Lake Chicot State Park is a 211.6 acre Arkansas state park in Chicot County, Arkansas within the Arkansas Delta. The park is located along Lake Chicot, Arkansas, a 22 mi oxbow lake that was formerly the main channel of the Mississippi River. The lake, formerly a polluted eyesore for the area, has been restored to its current condition through the cooperation of many agencies to return its natural, cultural and recreational value.

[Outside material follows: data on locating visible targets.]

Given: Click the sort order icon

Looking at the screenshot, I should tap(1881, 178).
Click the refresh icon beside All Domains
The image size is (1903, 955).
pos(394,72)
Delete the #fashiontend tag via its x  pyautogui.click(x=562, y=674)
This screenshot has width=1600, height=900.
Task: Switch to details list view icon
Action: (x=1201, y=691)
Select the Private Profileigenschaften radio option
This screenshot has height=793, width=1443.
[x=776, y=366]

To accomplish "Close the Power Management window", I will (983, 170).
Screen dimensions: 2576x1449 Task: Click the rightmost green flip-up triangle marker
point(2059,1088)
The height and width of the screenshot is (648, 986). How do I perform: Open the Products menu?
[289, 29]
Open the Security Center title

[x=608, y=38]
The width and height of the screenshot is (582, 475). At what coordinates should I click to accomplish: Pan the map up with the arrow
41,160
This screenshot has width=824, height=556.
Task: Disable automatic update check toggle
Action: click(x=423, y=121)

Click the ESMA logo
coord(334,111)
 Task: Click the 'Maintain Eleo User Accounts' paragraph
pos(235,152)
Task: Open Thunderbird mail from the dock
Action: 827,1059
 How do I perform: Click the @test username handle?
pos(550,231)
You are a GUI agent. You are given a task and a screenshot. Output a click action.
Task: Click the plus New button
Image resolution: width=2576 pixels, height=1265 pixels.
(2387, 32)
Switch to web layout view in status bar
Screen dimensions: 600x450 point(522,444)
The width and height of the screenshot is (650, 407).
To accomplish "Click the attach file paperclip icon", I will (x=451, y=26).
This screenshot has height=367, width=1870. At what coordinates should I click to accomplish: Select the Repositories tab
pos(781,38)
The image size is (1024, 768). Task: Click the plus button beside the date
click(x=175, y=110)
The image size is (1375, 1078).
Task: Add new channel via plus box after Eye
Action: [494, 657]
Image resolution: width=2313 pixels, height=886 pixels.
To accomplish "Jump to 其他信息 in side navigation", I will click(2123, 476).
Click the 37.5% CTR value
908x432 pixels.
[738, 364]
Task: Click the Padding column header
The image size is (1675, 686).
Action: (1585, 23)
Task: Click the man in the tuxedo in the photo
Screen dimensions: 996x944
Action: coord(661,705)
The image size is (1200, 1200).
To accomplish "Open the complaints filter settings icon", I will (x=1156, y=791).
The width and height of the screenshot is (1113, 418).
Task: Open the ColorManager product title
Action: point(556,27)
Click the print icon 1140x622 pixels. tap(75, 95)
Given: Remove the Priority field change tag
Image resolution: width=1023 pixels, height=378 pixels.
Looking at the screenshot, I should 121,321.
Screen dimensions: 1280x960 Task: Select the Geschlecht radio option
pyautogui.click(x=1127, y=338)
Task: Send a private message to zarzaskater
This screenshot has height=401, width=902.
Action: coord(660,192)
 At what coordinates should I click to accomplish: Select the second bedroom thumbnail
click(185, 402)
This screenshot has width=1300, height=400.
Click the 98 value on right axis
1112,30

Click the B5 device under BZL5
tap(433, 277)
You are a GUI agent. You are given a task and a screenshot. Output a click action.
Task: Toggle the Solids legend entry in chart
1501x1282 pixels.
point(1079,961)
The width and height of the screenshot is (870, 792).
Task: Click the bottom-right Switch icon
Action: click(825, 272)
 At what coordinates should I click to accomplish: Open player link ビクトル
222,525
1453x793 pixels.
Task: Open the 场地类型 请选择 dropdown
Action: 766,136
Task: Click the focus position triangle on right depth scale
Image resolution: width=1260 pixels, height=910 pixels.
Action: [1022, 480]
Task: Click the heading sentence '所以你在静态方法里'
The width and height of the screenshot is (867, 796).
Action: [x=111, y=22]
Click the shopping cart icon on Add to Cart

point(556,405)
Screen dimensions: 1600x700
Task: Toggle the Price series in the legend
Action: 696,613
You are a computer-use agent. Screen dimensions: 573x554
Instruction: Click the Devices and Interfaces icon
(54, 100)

As the state's largest natural lake and the largest oxbow lake in the United States, Lake Chicot State Park features unique fishing and camping opportunities among large cypress trees, creating a bayou environment for both wildlife and visitors.

==Description==
Nestled in a pecan grove, the park offers 122 campsites (39 Class AAA, 16 Class AA, and 67 Class B including several sites with Class C options), 14 cabins with kitchens (many with fireplace, lake view patio and fishing dock), a swimming pool (open in summer), picnicking, standard pavilions (screened), laundry and playground. The park operates a combination store/marina which offers food, gifts, fuel and bait for sale and also rents boats, motors and personal water craft and operates a launch ramp. The visitor center features interpretive exhibits that tell of the area's history and natural resources and also rents bicycles.